Intel’s Neuromorphic Loihi Processor Scales to 8M Neurons, 64 Cores

Intel has announced a significant advance for its neuromorphic research processor, codenamed Loihi.

The company has now scaled up its Loihi implementation to the 64-processor level, allowing it to create a system with more than 8M neurons.

The basic Loihi processor contains 128 neuromorphic cores, three Lakefield CPU cores, and an off-chip communication network.

In theory, Loihi can scale all the way up to 4,096 on-chip cores and 16,384 chips, though Intel has said it has no plans to commercialize a design this large.

“With the Loihi chip we’ve been able to demonstrate 109 times lower power consumption running a real-time deep learning benchmark compared to a GPU, and 5 times lower power consumption compared to specialized IoT inference hardware,” said Chris Eliasmith, co-CEO of Applied Brain Research and professor at University of Waterloo.
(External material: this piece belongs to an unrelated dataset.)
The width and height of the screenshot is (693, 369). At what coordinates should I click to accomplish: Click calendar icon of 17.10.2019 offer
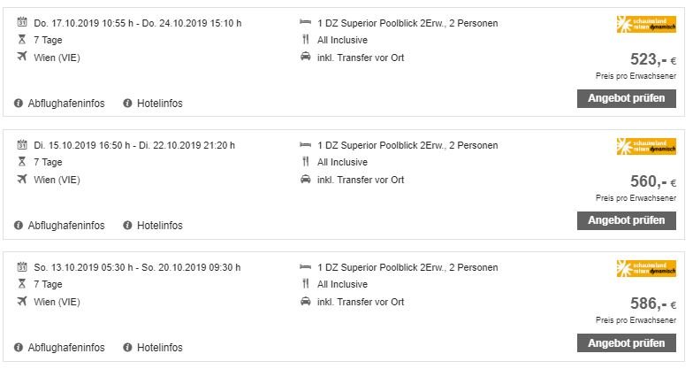point(21,21)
We’ve covered the advances and research in neuromorphic computing for several years at ET. The work being done on these CPUs is closely related to the work that’s being conducted in AI and machine intelligence overall, but neuromorphic computing isn’t just concerned with how to run AI / ML workloads efficiently on existing chips.

Transistors are not equivalent to neurons and the spiking neural network model that Loihi uses for transmitting information across its own processor cores is intended to be closer to the biological processes humans and other animals use than traditional silicon.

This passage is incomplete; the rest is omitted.